Downloaded data/modis_vegetation_indices_2020.zip

Data Pre-Processing¶

First we unzip and extract the images to a folder.

In [ ]:

zipfile_path = os.path.join(data_folder, filename)
with zipfile.ZipFile(zipfile_path) as zf:
  zf.extractall(data_folder)

The timestamp for the image is part of the filename. We write a function to parse the filename and extract the timestamps.

In [ ]:

def path_to_datetimeindex(filepath):
  filename = os.path.basename(filepath)
  pattern = r'doy(\d+)'
  match = re.search(pattern, filepath)
  if match:
      doy_value = match.group(1)
      timestamp = datetime.datetime.strptime(doy_value, '%Y%j')
      return timestamp
  else:
    print('Could not extract DOY from filename', filename)


timestamps = []
filepaths = []

files = os.path.join(data_folder, 'modis_vegetation_indices_2020', '*.tif')
for filepath in glob.glob(files):
  timestamp = path_to_datetimeindex(filepath)
  filepaths.append(filepath)
  timestamps.append(timestamp)

unique_timestamps = sorted(set(timestamps))

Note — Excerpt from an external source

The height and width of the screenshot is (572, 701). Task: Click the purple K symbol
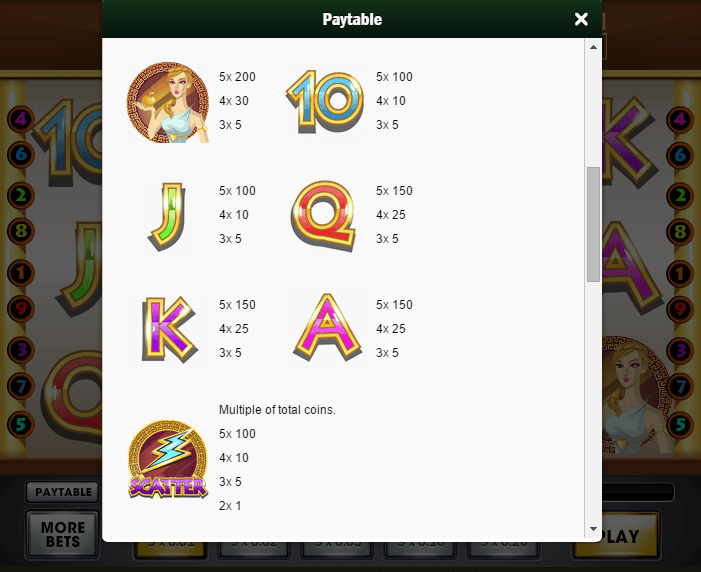tap(169, 329)
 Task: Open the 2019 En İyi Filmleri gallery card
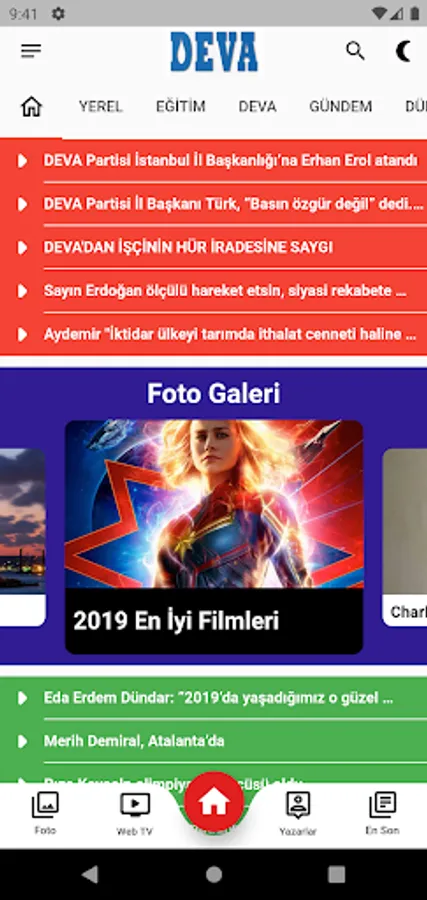coord(214,537)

Iterate through each file and read it using XArray. There are 3 files for each time-step. One file each for NDV, EVI and DetailedQA information. We extract the first 2-bits of information from the DetailedQA band into a new band named SummaryQA. These 4 bands are combined into a single array for each time-step and then combine all the arrays into a single array with a time dimension.

In [ ]:

scenes = []

for timestamp in unique_timestamps:
  ndvi_filepattern = r'NDVI_doy{}'.format(timestamp.strftime('%Y%j'))
  evi_filepattern = r'EVI_doy{}'.format(timestamp.strftime('%Y%j'))
  qa_filepattern = r'VI_Quality_doy{}'.format(timestamp.strftime('%Y%j'))
  ndvi_filepath = [filepath for filepath in filepaths if re.search(ndvi_filepattern, filepath)][0]
  evi_filepath = [filepath for filepath in filepaths if re.search(evi_filepattern, filepath)][0]
  qa_filepath = [filepath for filepath in filepaths if re.search(qa_filepattern, filepath)][0]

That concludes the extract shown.